READING PASSAGE
——————————
In 1228 the Udvardian masters/peasants organized an insurgency, because of the unbearable taxes that the abbey took from them. This was the first villein-insurgency in the medieval Kingdom of Hungary. Udvard got his name after the masters who were serving in the royal chateau. In the medieval and later ages, Udvard was a place where many significant events took place. 1309 is a very important date because a synod with the Estergomian archbishop as leader took place in the royal chateau on the top of Saint-Martin hillock. At this synod, they legitimated the ruling role of Charles Robert from the dynasty of Anjou's, and they made a decision about the punishment of intemperate criminals who belonged to Čák Mathias (Čák Matúš) and about his own silencing. They prescribed, beside the compulsory morning and afternoon bell-ringing, the evening runging simultaneously with the Angelus prayer. This spread across the district and remains a living tradition.

On October 2, 1429, the Hungarian king and the Roman emperor Sigismund of Luxembourg nominated Udvard as a city with the name-Fairground town Big Udvard. In 1462 the Udvard-district was created with Udvard as its seat. In 1441 Udvard got a broadsword-law from the king. Into Udvard-district, which expanded as far as rivers Danube and Váh flowed, and included 23 settlements and 11 manors. The district dissolved in 1923. Turkish oppression brought great suffering to Udvard. Early in 1530, Turkish armies attacked the city. These attacks repeated with destruction, robbery, killing and deportation until 1533. In 1550 the city suffered another attack, and from 1572 to 1685 August the city was under Turkish occupation. Udvard was one of many cities and towns that were mostly or fully victims of the Turkish destruction.

After the expulsion of the Turkish armies, part of the population returned to Udvard, the other part of the population, new settlers, came from northern Germany.

In 1771 the parish was handed over, and became the municipality's oldest building. In 1776 they completed the Roman Catholic church, in baroque style. It was demolished by Turkish troops. The church became a cultural monument. In the 19th century, Udvard started prospering. On December 16, 1850 the first train passed through Udvard on the new track from Bratislava to Budapest. In 1860 they sanctified the well-known Calvary, which was initiated and organized by Adolf Majthényi. When World War I ended, after the Austro-Hungarian monarchy collapsed and after the Paris Peace Conference in 1919, Udvard became part of the newly established Czechoslovakia. According to the First Vienna Award on November 8, 1938, Udvard was attached to Hungary. This condition lasted until March 29, 1945, when Udvard again became part of Czechoslovakia.
——————————
RECORDS
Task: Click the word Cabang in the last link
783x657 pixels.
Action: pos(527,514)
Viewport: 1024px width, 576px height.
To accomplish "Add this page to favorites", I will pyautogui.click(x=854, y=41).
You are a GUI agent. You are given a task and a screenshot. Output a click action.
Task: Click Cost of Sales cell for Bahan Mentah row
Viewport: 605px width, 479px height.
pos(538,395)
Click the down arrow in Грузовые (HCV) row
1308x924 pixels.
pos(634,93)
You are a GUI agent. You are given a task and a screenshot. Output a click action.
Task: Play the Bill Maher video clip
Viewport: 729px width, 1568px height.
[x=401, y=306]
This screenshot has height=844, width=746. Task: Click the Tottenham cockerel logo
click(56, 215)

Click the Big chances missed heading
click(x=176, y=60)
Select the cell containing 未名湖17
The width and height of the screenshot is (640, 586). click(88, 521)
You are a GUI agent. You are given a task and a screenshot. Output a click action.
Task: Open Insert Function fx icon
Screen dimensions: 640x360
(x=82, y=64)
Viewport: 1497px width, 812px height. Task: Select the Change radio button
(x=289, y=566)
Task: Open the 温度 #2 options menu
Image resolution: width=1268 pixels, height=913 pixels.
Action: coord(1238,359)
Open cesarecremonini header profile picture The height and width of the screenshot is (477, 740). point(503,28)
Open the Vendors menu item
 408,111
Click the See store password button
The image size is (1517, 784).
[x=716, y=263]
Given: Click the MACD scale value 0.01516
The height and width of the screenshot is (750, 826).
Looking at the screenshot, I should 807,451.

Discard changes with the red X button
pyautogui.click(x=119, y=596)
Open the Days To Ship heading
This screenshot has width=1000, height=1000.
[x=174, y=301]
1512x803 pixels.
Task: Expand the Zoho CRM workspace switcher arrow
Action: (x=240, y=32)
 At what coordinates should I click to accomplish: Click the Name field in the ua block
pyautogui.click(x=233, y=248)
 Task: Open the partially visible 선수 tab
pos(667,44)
——————————
ASSIGNMENT 1
Translate this sentence from the history of Udvard into Spanish: "In 1462 the Udvard-district was created with Udvard as its seat."
ASSIGNMENT 2
Answer from the history of Udvard:
(a) In what year did the Udvardian peasants organize an insurgency against the abbey's taxes?
(b) On what date did the first train pass through Udvard?
(c) Who initiated and organized the Calvary sanctified in 1860?
ASSIGNMENT 3
Continue the history of Udvard with the next part, picking up after its last sentence.

RESPONSE AREA 1
En 1462 se creó el distrito de Udvard, con Udvard como su sede.

RESPONSE AREA 2
(a) 1228
(b) December 16, 1850
(c) Adolf Majthényi

RESPONSE AREA 3
== Population ==

It has a population of  people (31 December ).

Population statistic (10 years)
| Year | 1995 | 2005 | 2015 | 2025 |
|---|---|---|---|---|
| Count | 5032 | 5115 | 5131 | 4955 |
| Difference |  | +1.64% | +0.31% | −3.43% |

Population statistic
| Year | 2024 | 2025 |
|---|---|---|
| Count | 4979 | 4955 |
| Difference |  | −0.48% |

=== Ethnicity ===

Census 2021 (1+ %)
| Ethnicity | Number | Fraction |
| Hungarian | 2767 | 55.35% |
| Slovak | 1872 | 37.44% |
| Not found out | 648 | 12.96% |
| Total | 4999 |

=== Religion ===

According to the 2011 census, the municipality had 5,164 inhabitants. 3,208 Hungarians, 1,550 Slovaks, 36 Roma, 10 Czechs and 360 others and unspecified.

Census 2021 (1+ %)
| Religion | Number | Fraction |
| Roman Catholic Church | 3470 | 69.41% |
| None | 681 | 13.62% |
| Not found out | 601 | 12.02% |
| Evangelical Church | 88 | 1.76% |
| Total | 4999 |

==Infrastructure==
The village has a public library, a DVD rental store, and a gym. It is the home of Ovocinárske družstvo OVD Dvory nad Žitavou, a fruit orchard. It is the biggest producer of apples, peaches, plums, cherries, and strawberries in the region.